In the present topsy-turvy literary world, getting a book out into the world has become a major career in itself. For well-known authors, the first months after their books’ released, there are television interviews on shows like Jon Stewart or Good Morning America and radio shows like Terry Gross’s Fresh Air on NPR. Print reviews of their books are featured in national newspapers and magazines and their book tours include book signings and speeches to regional and national audiences.
But for regular writers like me, the publicity path is quite different. Publishers don’t have budgets to promote unknowns. Most books now are sold through some type of word-of-mouth, and the word may travel through on-line connections as well as in-person conversations. I hired a professional literary publicist, Stephanie Barko, who arranged a virtual tour, which was something new to me. In addition to arranging professional reviews of the book, Stephanie arranged on-line written interviews, guest blog spots, and online blog radio interviews for me to spread the word about Warrior Mother. Most of these events took place during the first thirty days after the book’s release and we used social media to promote them, along with the book giveaways that occurred on sites like Goodreads.
I’m finding the radio shows especially enjoyable. Recently I had a wonderful interview with Marianna Cacciatore on her organization’s show, Bread for the Journey https://breadforthejourney.org/radio/ and another interview with mother/daughter team Lisa Smith and Nancy Reid on their Happy Hour Radio Show. http://www.blogtalkradio.com/big-blend-radio Somehow they made room to discuss my book as they toured another one of the 401 national parks they plan to visit in the next couple of years.

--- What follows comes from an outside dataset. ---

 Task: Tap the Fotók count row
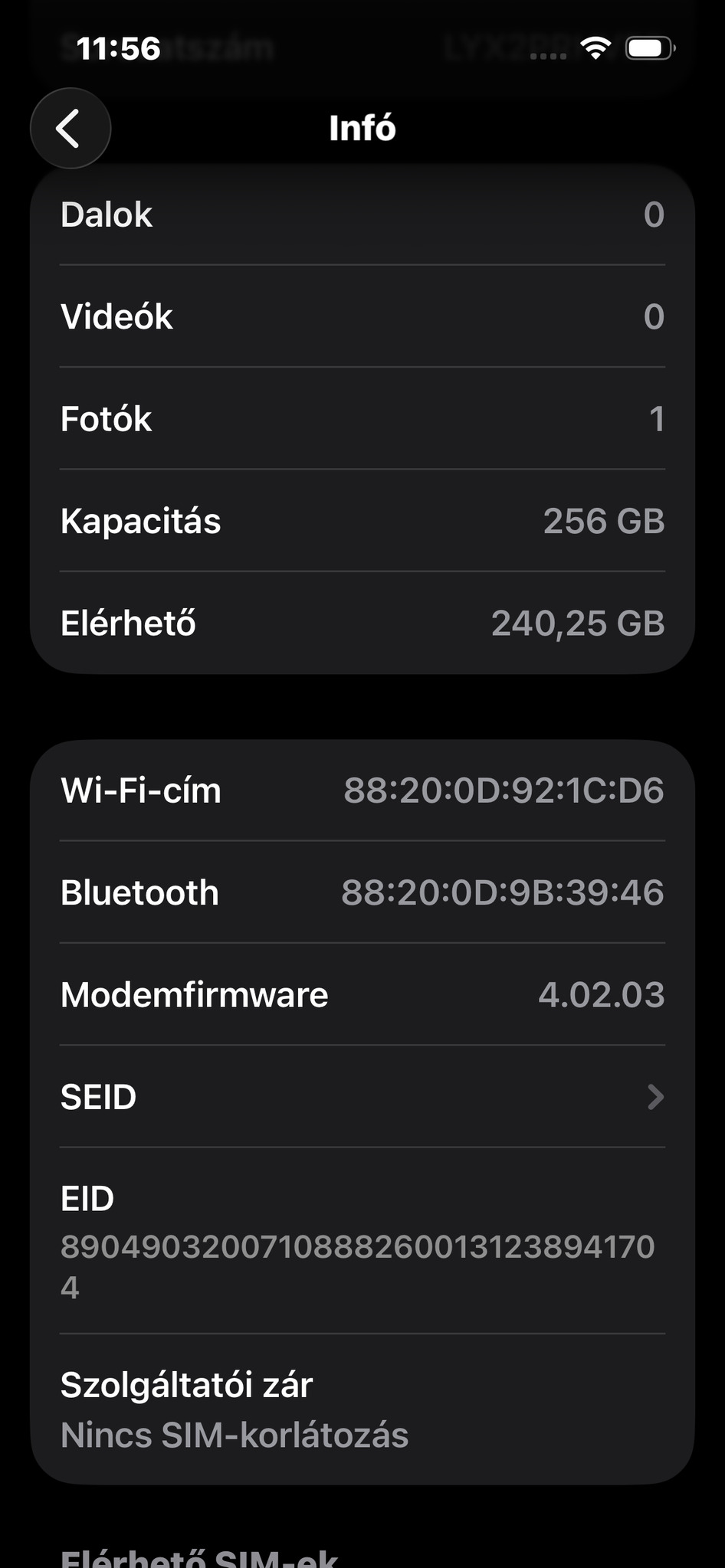tap(362, 418)
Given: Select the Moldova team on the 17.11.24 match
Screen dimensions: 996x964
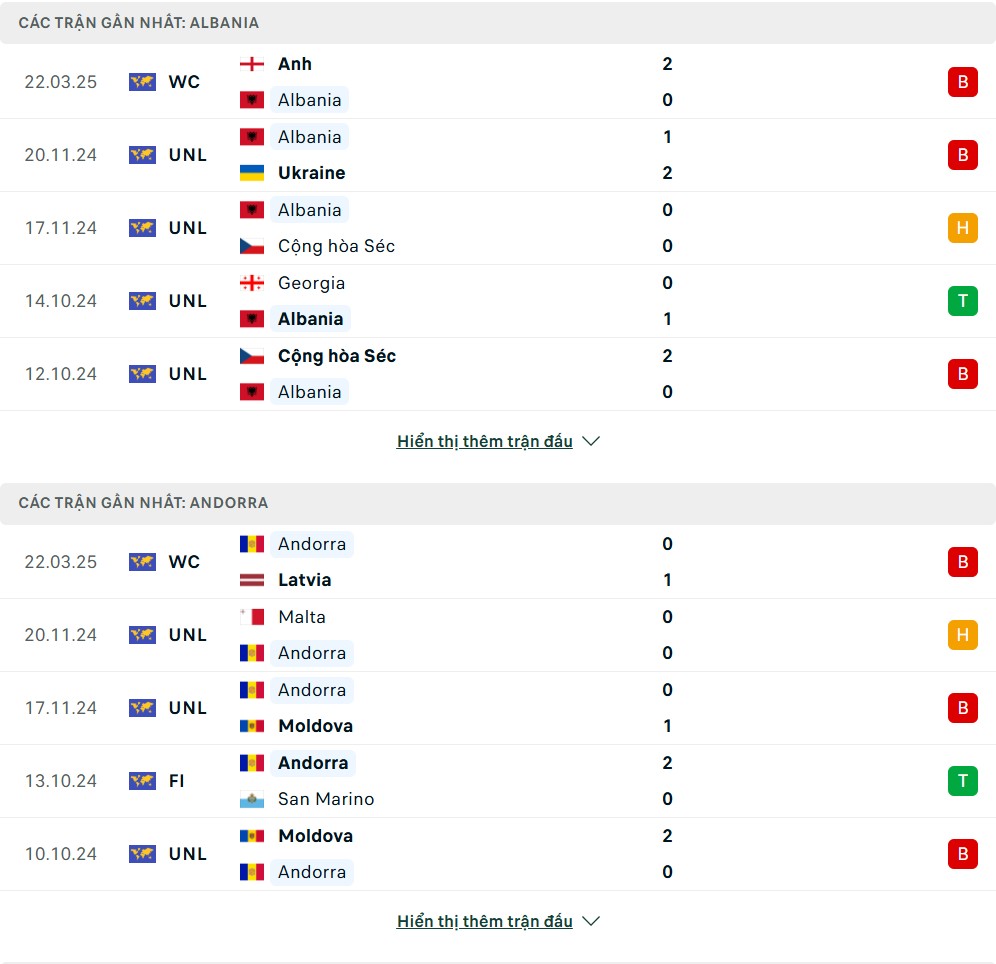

Bookstores used to help with getting the word out by hosting author book signings, but most have given up the practice. Many people buy their books on line now and don’t frequent neighborhood bookstores as they once did. But authors are borrowing from musicians the practice of house parties, hosted by friends in their homes. When the structures of the music industry toppled a few years ago and musicians had to become entrepreneurs, the house party became a great place for performing and selling CDs. Authors are now discovering it can work well for books too.
I had my first book house party in Atlanta last week, hosted by a dear friend, and it was delightful. Though they weren’t in my demographic, the three teenagers and their family dog added much fun to the evening as we attempted to improv the book’s themes in a method I call, “Performing the Book.”
I’m also exploring another place to find book lovers – book clubs. I’ve been asking people to put me in touch with any book clubs they know about, and in a couple of weeks I’ll be meeting here in Pittsburgh with the first book club I’ve become aware of whose members have read my book.